*WORK INSTRUCTION*: Check every line of the data for the string "user" and copy the ones that have it.

Collected data entries:
· · · · ·

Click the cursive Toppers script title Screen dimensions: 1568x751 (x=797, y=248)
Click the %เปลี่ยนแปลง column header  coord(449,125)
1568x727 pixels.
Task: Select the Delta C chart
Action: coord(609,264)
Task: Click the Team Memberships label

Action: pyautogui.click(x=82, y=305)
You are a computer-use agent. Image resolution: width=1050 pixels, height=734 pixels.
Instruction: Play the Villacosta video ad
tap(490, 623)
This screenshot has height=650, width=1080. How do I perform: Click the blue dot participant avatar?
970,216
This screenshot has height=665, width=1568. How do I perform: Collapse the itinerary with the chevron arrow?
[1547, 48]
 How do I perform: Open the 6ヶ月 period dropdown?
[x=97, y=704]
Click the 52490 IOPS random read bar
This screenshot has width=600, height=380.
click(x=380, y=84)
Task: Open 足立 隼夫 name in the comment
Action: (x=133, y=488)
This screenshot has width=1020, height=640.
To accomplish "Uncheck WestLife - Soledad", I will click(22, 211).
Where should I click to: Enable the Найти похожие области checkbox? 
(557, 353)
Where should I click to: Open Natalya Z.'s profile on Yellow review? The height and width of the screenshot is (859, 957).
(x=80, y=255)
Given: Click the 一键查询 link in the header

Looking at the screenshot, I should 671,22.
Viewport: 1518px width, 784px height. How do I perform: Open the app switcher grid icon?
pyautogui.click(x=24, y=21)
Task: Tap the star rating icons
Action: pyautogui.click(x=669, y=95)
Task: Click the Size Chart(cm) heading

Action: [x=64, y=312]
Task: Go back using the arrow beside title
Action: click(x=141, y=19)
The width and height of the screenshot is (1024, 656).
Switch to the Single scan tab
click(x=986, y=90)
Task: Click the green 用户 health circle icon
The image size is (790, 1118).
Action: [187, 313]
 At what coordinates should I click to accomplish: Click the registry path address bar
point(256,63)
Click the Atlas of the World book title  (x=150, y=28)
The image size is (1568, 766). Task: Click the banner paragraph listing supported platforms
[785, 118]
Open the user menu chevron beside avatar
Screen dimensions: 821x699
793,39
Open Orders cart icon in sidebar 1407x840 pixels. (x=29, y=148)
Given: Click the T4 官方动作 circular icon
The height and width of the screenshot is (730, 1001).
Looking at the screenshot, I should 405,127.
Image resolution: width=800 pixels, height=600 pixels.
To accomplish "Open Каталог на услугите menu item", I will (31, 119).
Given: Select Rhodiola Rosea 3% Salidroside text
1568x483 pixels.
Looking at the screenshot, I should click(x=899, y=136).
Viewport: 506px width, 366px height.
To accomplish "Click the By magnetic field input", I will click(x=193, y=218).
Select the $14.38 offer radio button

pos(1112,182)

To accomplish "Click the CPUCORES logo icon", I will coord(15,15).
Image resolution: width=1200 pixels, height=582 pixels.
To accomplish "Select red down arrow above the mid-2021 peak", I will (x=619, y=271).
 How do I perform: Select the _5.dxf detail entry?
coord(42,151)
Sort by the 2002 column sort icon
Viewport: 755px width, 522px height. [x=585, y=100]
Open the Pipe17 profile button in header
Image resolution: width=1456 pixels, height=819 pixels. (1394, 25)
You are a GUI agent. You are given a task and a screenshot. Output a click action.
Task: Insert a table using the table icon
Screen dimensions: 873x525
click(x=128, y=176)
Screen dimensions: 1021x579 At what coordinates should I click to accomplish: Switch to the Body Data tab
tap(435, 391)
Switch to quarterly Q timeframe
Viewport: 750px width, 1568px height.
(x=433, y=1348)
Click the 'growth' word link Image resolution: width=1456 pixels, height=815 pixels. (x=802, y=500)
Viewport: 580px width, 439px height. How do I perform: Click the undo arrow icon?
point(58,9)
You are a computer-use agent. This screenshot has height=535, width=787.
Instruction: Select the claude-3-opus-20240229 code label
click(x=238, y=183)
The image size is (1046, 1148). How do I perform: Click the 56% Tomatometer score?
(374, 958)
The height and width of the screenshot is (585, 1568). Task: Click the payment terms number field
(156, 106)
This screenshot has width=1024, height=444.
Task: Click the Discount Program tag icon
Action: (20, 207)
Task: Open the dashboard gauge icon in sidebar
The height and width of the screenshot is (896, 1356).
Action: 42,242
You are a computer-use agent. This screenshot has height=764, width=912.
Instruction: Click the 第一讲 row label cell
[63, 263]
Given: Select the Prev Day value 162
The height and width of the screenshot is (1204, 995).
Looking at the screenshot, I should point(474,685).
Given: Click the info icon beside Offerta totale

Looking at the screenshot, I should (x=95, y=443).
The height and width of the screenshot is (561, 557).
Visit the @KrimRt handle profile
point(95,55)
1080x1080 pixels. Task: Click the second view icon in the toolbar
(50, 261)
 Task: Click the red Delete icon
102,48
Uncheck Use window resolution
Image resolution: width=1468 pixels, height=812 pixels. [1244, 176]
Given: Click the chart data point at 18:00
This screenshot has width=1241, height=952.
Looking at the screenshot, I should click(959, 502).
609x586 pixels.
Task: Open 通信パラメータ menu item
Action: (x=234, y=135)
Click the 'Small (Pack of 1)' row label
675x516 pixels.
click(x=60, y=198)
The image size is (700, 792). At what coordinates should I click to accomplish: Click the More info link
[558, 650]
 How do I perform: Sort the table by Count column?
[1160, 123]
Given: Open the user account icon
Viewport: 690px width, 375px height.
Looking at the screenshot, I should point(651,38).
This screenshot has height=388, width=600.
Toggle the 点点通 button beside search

· · · · ·

*EXERCISE RESPONSE*:
Open the user menu chevron beside avatar
Given: Open the user account icon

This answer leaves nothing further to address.